Different types of income and expenses break into different categories of cash flow. We can break these down into (1) “operating cash flow,” (2) “investing cash flow,” (3) “financing cash flow,” and (4) “other cash flow.”

Differentiating types of cash flow helps businesses create a cash flow statement. These statements are important both for internal accounting and tax purposes. Each type of cash flow may require its own equation for records maintenance. These records are important for any company’s operations procedures, regardless of the company’s size.

  • Operating Cash Flow

“Operating cash flow” comes from a variety of sources. On the incoming side of the equation, “operating cash flow” might include the direct cash revenue from goods or services is one such source. Outgoing cash flow might be employees’ wages, purchase of supplies or equipment, utility bills, overhead, or payments on loans. Other types of operating cash flow, besides direct revenue, may include interest on loans and payments from lawsuits. The most common formula for “operating cash flow” is the following: Net Income + non-cash expenses + changes in working capital.

  • Investing Cash Flow

“Investing cash flow” may or may not be relevant depending on the size or operations of the business. Such cash flow may be incoming or outgoing.  Examples may include business acquisitions, insurance settlements, or loans originating from the business or business owner.
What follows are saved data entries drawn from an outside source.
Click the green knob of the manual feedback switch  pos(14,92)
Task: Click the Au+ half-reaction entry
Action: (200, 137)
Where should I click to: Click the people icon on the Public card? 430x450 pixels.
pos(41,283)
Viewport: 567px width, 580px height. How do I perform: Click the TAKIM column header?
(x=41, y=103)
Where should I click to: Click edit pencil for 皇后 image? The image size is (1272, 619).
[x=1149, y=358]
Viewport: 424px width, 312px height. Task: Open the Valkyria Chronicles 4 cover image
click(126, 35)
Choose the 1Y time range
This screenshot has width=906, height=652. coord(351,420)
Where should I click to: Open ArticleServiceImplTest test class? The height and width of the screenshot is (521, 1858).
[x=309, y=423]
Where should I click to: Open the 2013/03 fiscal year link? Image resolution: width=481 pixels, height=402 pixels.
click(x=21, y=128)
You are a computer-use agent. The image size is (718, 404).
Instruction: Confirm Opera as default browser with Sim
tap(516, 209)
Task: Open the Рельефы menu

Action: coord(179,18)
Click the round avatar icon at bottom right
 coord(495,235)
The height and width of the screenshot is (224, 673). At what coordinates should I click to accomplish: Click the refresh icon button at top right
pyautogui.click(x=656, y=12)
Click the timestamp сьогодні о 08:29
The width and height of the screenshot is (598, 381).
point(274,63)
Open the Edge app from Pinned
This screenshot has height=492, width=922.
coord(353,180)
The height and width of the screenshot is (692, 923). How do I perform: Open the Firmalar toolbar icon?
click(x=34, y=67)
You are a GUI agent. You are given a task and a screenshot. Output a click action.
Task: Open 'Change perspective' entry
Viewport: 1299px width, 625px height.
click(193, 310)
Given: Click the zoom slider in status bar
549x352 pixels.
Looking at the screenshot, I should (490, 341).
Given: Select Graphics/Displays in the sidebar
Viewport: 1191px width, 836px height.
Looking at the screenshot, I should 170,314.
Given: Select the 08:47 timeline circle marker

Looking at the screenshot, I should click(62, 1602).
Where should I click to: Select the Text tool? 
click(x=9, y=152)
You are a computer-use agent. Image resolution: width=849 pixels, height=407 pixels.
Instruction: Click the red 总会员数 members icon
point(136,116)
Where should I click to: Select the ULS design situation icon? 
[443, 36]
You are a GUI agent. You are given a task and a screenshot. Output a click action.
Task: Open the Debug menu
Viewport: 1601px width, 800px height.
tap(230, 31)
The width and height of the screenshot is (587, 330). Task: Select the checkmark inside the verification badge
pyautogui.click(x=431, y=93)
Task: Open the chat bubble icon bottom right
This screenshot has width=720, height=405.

Generally, the equation from “investing cash flow” is earnings from any investments minus any liabilities, such as loan payments or insurance liabilities.

  • Financing Cash Flow

“Financing cash flow” moves between owners, investors, and creditors. The owners themselves could move cash into the company from their own savings or other income sources. Aside from owners, investors or creditors may contribute to the financing of the company. Investors, for their part, could overlap with creditors, who could issue loans or other financial arrangements.

In consideration of the interests of investors and creditors, owners should consider the appropriateness of moving cash out of the company coffers, depending on circumstances. The most common formula for “financing cash flow” is the following:

Financing Activities Cash Flow = CED – (CD + RP). This formula could help a company issue a cash flow statement.

  • Other Cash Flow

Other types of cash flow might involve charitable contributions, earnings or costs for company events, or any variety of incentives for employees, assuming use for the company’s business purposes. Calculation methods may defer to the owner’s convenience and operations procedures.

  • Cash Flow Statements

The above four categories suggest methods of organization for cash-flow statements, for record-keeping purposes. Companies should issue a cash flow statement at least quarterly. The company’s management may use the above classifications at their discretion.  However, the statements themselves are necessary records for any company’s archives, both for outside requests and internal reference.

We hope that you have enjoyed this article and the prior one on profitability.   We work hard to bring our audience timely and important information.

We do not charge members any dues or fees.  If you are not yet a member of VAMBOA, please join here:

Members may use our seal on their web sites and collateral and will receive special discounts and other important information.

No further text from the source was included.